**TASKS AND EXERCISES:**
1. In the forum thread on parsing a search string, which standard library module does the reply suggest trying first?
2. Pick up the forum thread on parsing a search string at its final line and continue it.

Parsing a search string

Freddie · Dec 31, 2004

Happy new year! Since I have run out of alcohol, I'll ask a question that I
haven't really worked out an answer for yet. Is there an elegant way to turn
something like:

> moo cow "farmer john" -zug

into:

['moo', 'cow', 'farmer john'], ['zug']

I'm trying to parse a search string so I can use it for SQL WHERE constraints,
preferably without horrifying regular expressions. Uhh yeah.

From 2005,
Freddie

M.E.Farmer · Dec 31, 2004

How ,
I just posted on something similar earlier

Ok first of all you might want to try shlex it is in the standard
library.
If you don't know what cStringIO is dont worry about it it is just to
give a file like object to pass to shlex.
If you have a file just pass it in opened.
example: a = shlex.shlex(open('mytxt.txt','r'))

py>import cStringIO
py>d = cStringIO.StringIO()
py>d.write('moo cow "farmer john" -zug')
py>d.seek(0)
py>a = shlex.shlex(d)
py>a.get_token()

**PROVIDED MATERIAL:**
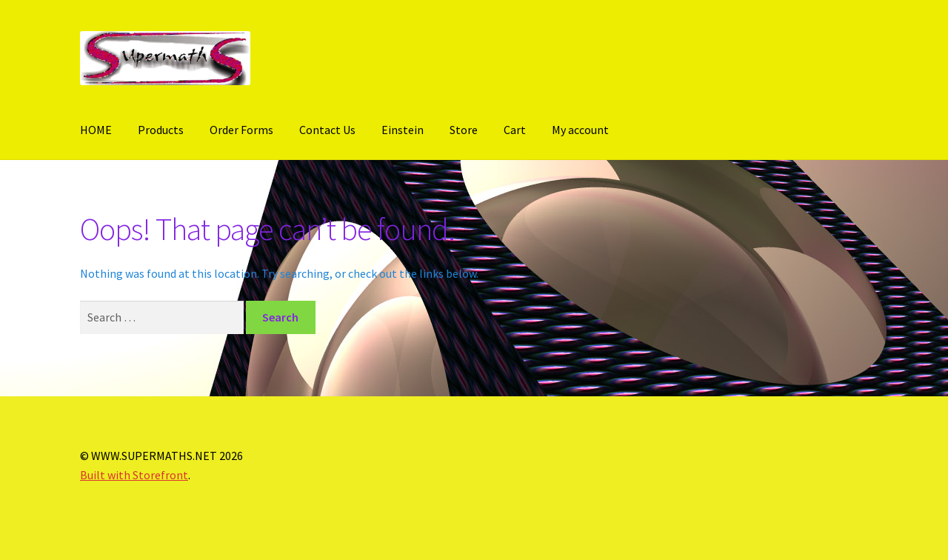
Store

**RESULTS:**
1. shlex

2.
'moo'
py>a.get_token()
'cow'
py>a.get_token()
'"farmer john"'
py>a.get_token()
'-'
py>a.get_token()
'zug'
py>a.get_token()
''
# ok we try again this time we add - to valid chars so we can get it
grouped as a single token .
py>d.seek(0)
py>a = shlex.shlex(d)
py>a.wordchars += '-' # add the hyphen
py>a.get_token()
'moo'
py>a.get_token()
'cow'
py>a.get_token()
'"farmer john"'
py>a.get_token()
'-zug'
py>a.get_token()
''

Hth,
M.E.Farmer

Fuzzyman · Dec 31, 2004

That's not bad going considering you've only run out of alcohol at 6 in
the morning and *then* ask python questions.

Anyway - you could write a charcter-by-character parser function that
would do that in a few minutes...

My 'listquote' module has one - but it splits on commas not whitespace.
Sounds like you're looking for a one-liner though.... regular
expressions *could* do it...............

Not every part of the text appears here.